My fingers and paws are crossed here that you get him. But if you dont there are many many more out there. Good luck and please let us know what happens.


----------



## fostermom (Sep 6, 2007)

Good luck!


----------



## shortcake23 (Aug 15, 2008)

Good luck and keep us posted! :crossfing


----------



## timberwolf (Apr 1, 2009)

Sending you huge amounts of luck from Ontario!!!
Keep us posted!


----------



## GoldenJoyx'stwo (Feb 25, 2007)

I hope you get to adopt him!!! Let us know the outcome.


----------



## ILoveMyGolden (Oct 19, 2006)

timberwolf said:


> Sending you huge amounts of luck from Ontario!!!
> Keep us posted!


I'm in Ontario too!

Thanks so much....we're hoping our positive thoughts work out!


----------



## Mandarama (Jul 5, 2009)

Wishing you tons of luck! There's a beautiful golden out there for you!


----------



## mylissyk (Feb 25, 2007)

It just seems like when someone decides to adopt, the pup that needs to be theirs is out there waiting and they find each other. I know it will happen for you too, either with this one or if not I know you will find the one you are supposed to have!


----------



## ILoveMyGolden (Oct 19, 2006)

Still no word....we've been told another day (today!) or two. Both him and his sister are off the website, applications are (finally) closed for them, so again -only positive thoughts over here.

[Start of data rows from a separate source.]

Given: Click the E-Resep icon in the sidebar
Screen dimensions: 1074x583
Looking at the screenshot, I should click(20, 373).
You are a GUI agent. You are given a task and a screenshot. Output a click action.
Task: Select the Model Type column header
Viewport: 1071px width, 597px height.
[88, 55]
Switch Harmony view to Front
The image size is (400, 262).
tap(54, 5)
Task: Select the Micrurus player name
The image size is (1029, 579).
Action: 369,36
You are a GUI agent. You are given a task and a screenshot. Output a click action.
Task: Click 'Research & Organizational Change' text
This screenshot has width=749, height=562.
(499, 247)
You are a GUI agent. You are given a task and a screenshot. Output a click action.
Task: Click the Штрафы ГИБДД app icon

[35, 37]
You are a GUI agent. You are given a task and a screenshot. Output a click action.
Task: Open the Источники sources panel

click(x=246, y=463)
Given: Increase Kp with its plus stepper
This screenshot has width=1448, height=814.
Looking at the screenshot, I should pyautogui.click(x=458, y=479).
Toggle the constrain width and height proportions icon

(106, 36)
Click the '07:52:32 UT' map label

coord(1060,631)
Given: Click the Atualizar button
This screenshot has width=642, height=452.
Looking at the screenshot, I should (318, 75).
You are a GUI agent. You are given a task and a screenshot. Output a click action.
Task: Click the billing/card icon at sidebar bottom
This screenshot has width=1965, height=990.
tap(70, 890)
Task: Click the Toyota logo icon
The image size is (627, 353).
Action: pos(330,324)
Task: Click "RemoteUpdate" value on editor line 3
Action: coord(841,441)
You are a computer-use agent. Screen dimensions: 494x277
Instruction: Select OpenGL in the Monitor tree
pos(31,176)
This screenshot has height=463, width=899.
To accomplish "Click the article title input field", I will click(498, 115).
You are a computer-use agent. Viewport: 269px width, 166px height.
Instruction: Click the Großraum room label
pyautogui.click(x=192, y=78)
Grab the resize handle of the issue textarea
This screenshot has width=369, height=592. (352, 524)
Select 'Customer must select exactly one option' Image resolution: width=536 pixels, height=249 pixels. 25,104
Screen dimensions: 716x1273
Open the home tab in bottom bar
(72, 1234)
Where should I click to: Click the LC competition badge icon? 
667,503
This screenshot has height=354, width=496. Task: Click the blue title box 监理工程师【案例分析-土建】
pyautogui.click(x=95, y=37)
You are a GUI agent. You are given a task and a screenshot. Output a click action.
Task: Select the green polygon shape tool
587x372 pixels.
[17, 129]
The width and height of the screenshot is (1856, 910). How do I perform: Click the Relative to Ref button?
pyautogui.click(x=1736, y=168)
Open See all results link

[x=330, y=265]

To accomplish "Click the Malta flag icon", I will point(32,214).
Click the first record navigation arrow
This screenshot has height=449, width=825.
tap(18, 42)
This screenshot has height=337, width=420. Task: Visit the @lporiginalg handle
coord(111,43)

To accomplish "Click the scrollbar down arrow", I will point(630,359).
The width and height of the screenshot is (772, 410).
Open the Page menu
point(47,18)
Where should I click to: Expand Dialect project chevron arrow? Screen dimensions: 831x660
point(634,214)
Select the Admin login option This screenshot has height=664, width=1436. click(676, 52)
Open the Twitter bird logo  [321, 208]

I don't think we can properly convey how hopefuly we are and how much of a match he is with us (our biased opinions of course!) so we can only hope! We did all we could on paper, and we have to hope that that was enough to catch their attention to have us in for an interview.


----------



## ILoveMyGolden (Oct 19, 2006)

Edited: pic link here didn't work, see below!


----------



## ILoveMyGolden (Oct 19, 2006)

Just FYI on the cuteness level of this pair.... I said I wouldn't post a pic, but there he is (sister in background)


----------



## paula bedard (Feb 5, 2008)

Hmm...I'm not seeing any pics. I do hope you're picked to be his new owner.


----------



## New Golden Mom (Dec 17, 2008)

Good Luck from another Ontario member!


----------



## coppers-mom (Jan 9, 2009)

The pic didn't come through.
I don't think a call would be remiss. It would just show how very anxious you are to get him. That's a good thing! Too many don't find a home.
I hope you get him, but if you don't there is one out there needing you.
When the shelter called me on my old guy (Copper) I turned him down. I had just gotten one from them 3 months before and he had been a challenge. I felt I wasn't up for another. The GR rescue refused Copper and the shelter called again a week later and said I was his last hope.
We're coming up on 5 years together and he is my love, but I turned him down initially.........


----------



## ILoveMyGolden (Oct 19, 2006)

Does this work:


----------



## HovawartMom (Aug 10, 2006)

He's adorable!.
Fingers crossed that you get him!.


----------



## BeauShel (May 20, 2007)

He is just adorable. It is good that they have a ton of applicants for him and his sister. Here in the states there just are so many needing homes. We are keeping positive thoughts for the adoption.


----------



## coppers-mom (Jan 9, 2009)

Oh man! That nose through the bars is what made me get Copper too!
He looks adorable. When will you know about the adoption?


----------



## ILoveMyGolden (Oct 19, 2006)

coppers-mom said:


> Oh man! That nose through the bars is what made me get Copper too!
> He looks adorable. When will you know about the adoption?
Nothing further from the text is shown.